WaterWetter cleans and lubricates your water pump seals. That's not the main reason you're buying it but it's a nice bonus. Water pump seals dry out and leak when they're running in straight water or old crusty coolant with no lubricity left in it. WaterWetter keeps them lubed so they last longer and don't weep coolant out the weep hole. It also reduces cavitation. Cavitation's when vapor bubbles form on the back side of your water pump impeller and then collapse violently when they hit higher pressure. Those bubble collapses are hammering the impeller and the cylinder head passages. Over time you get pitting and erosion. We've seen water pumps with the impeller fins worn down from cavitation.

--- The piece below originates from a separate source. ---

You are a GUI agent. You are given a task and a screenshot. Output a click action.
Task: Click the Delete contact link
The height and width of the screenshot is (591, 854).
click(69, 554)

WaterWetter stops the bubbles from forming in the first place so you're not sandblasting your impeller from the inside. If you've got hard water, WaterWetter also complexes with the minerals so they don't plate out as scale inside your radiator and block. Hard water scale is like insulation. It builds up on the inside of your cooling passages and kills heat transfer. WaterWetter keeps it in suspension so it doesn't stick.

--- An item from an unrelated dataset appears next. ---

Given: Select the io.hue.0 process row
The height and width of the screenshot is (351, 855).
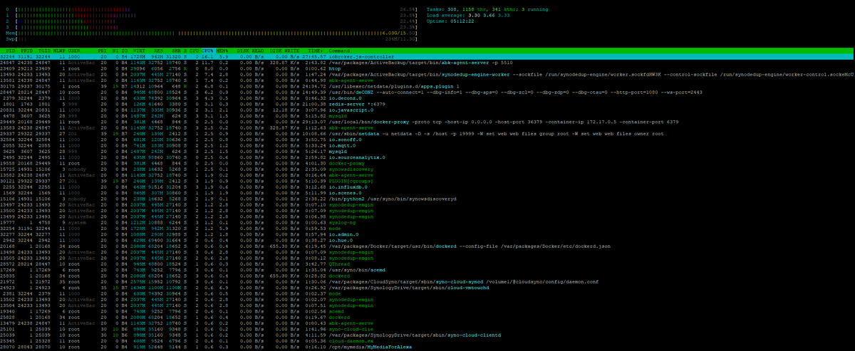Looking at the screenshot, I should pos(340,240).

It's Not Going to Overcool Your Engine

Some guys worry that if they add WaterWetter, their engine's going to run too cold. It doesn't work like that. Your thermostat controls the minimum operating temperature. If your thermostat opens at 180°F, your engine's running at 180°F minimum no matter what coolant's in there. What WaterWetter does is stop the temps from spiking above normal when you're under load. So let's say your engine normally sits at 185-190°F cruising and climbs to 215-220°F when you're sitting in stop-and-go traffic on a 95°F day. With WaterWetter, it's still going to sit at 185-190°F cruising because the thermostat's controlling that. But now when you're in traffic, it's staying at 195-200°F instead of climbing to 215-220°F because the heat transfer's more efficient. You're not overcooling it. You're just removing the heat that wasn't getting pulled out before because of the vapor barrier. The engine's running at the temperature it's supposed to run at instead of running hotter than it should.

What You Get

  • Red Line WaterWetter coolant additive - 12 oz bottle
  • Doubles wetting ability of water (eliminates vapor bubbles and vapor barrier)
  • Drops coolant temps 10-20°F (improves heat transfer efficiency)
  • Treats 3-5 gallons (one bottle for most cars, two bottles for trucks/SUVs with big cooling systems)
  • Rust and corrosion protection (run straight water in race cars or reduce antifreeze in street cars)
  • Works with any antifreeze (ethylene glycol, propylene glycol, DEX-COOL, long-life coolants)
  • Cleans and lubes water pump seals (extends seal life, prevents leaks)
  • Reduces cavitation (stops impeller and cylinder head erosion)
  • Prevents hard water scaling (keeps minerals in suspension)
  • Safe for aluminum, cast iron, copper, brass, bronze cooling systems
  • Meets ASTM D2570 and D1384 corrosion standards
  • Made by Red Line

How Much to Use

  • Most cars and light trucks: 1 bottle (12 oz) for 3-5 gallon systems
  • Big trucks and SUVs: 2 bottles for larger cooling systems
  • Motorcycles and small engines: 1 oz (3-4 capfuls) per quart

Note: One 12 oz bottle treats 3-5 gallons - most passenger cars and light trucks need one bottle, larger systems need two, small systems (motorcycles, karts) use 1 oz per quart. Drops temps 10-20°F by eliminating vapor bubbles and vapor barrier on hot metal surfaces (improves heat transfer, doesn't change thermostat setpoint). Can run with straight water for racing (includes rust and corrosion inhibitors) or add to existing antifreeze for street use (works with ethylene glycol, propylene glycol, DEX-COOL, long-life coolants). Cleans and lubricates water pump seals - extends seal life and prevents weep hole leaks. Reduces cavitation - stops vapor bubble collapse that erodes water pump impeller and cylinder head passages. Complexes with hard water minerals to prevent scaling inside cooling system. Safe for all cooling system materials (aluminum, cast iron, copper, brass, bronze). Meets ASTM D2570 and D1384 corrosion protection standards for glycol-based antifreeze. Does NOT contain ethylene glycol. Does NOT lower engine temp below thermostat setpoint - prevents temps from spiking above normal under load or in traffic. Boiling point at 50/50 antifreeze mix: 250°F. Made by Red Line.